I thanked her greatly, and stressed that she had just used the term right out of the 17th century; and there weren’t many places where she would be understood using that old meaning of the word. I pictured people being upset or hurt that someone thought their stuff artificial.

But its roots are in artifice – someone who makes such things is an artificer. I dug out the OED & got these snippets:

artificer 1. A person who makes things by art or skill; an artisan, a craftsman.

▸a1393   Gower Confessio Amantis (Fairf.) vii. l. 1691   Artificers, Whiche usen craftes and mestiers, Whos Art is cleped Mechanique.

1445   Petition in Rolls of Parl. (2005) Parl. Feb. 1445 §44. m. 6   Þe wages of..a maister tyler or sclatter, rough mason and meen carpenter, and other the day .iij. d. with mete and drynk.

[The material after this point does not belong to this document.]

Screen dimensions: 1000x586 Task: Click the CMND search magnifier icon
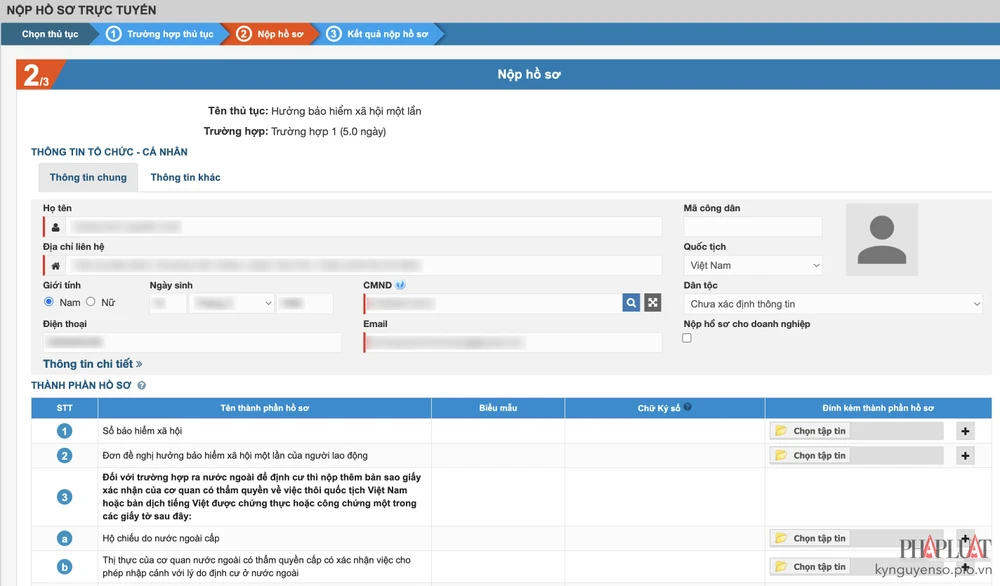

a1475   J. Russell Bk. Nurture (Harl. 4011) in Babees Bk. (2002) i. 187   Worshipfulle merchaundes and riche artyficeris.

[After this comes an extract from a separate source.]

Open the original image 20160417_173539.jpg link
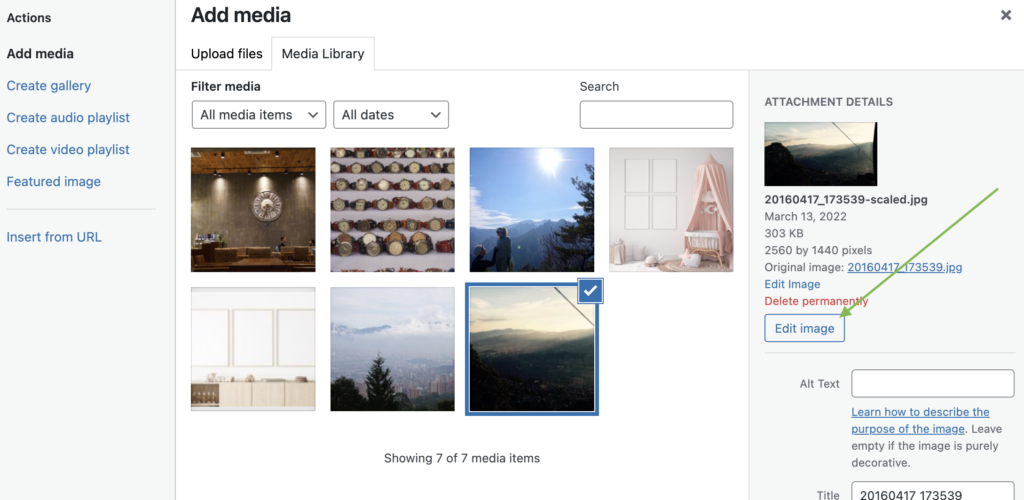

c1517   King Henry VIII Let. 3 May in Camden Misc. (1992) XXXI. 32   A great number of..malicious jorneymen of theire..rancorous disposition against aliens and strangers, artificers and others..soddenly assembled themselves withein our..citty.

1592   T. Nashe Pierce Penilesse (Brit. Libr. copy) sig. C4v,   A base Artificer, that hath no reuenues to bost on.

1659   Milton Considerations touching Hirelings 147   From the magistrate himself to the meanest artificer.

1671   Milton Paradise Regain’d iv. 59   Carv’d work, the hand of fam’d Artificers In Cedar, Marble, Ivory or Gold.

artifice †1. The action of an artificer; the making of something by art or skill; craftsmanship, workmanship. Also: the work of an artificer; manual or mechanical work. Obs.

1526   Grete Herball sig. Qiii/1,   Hony is made by artyfyce, and craft of bees.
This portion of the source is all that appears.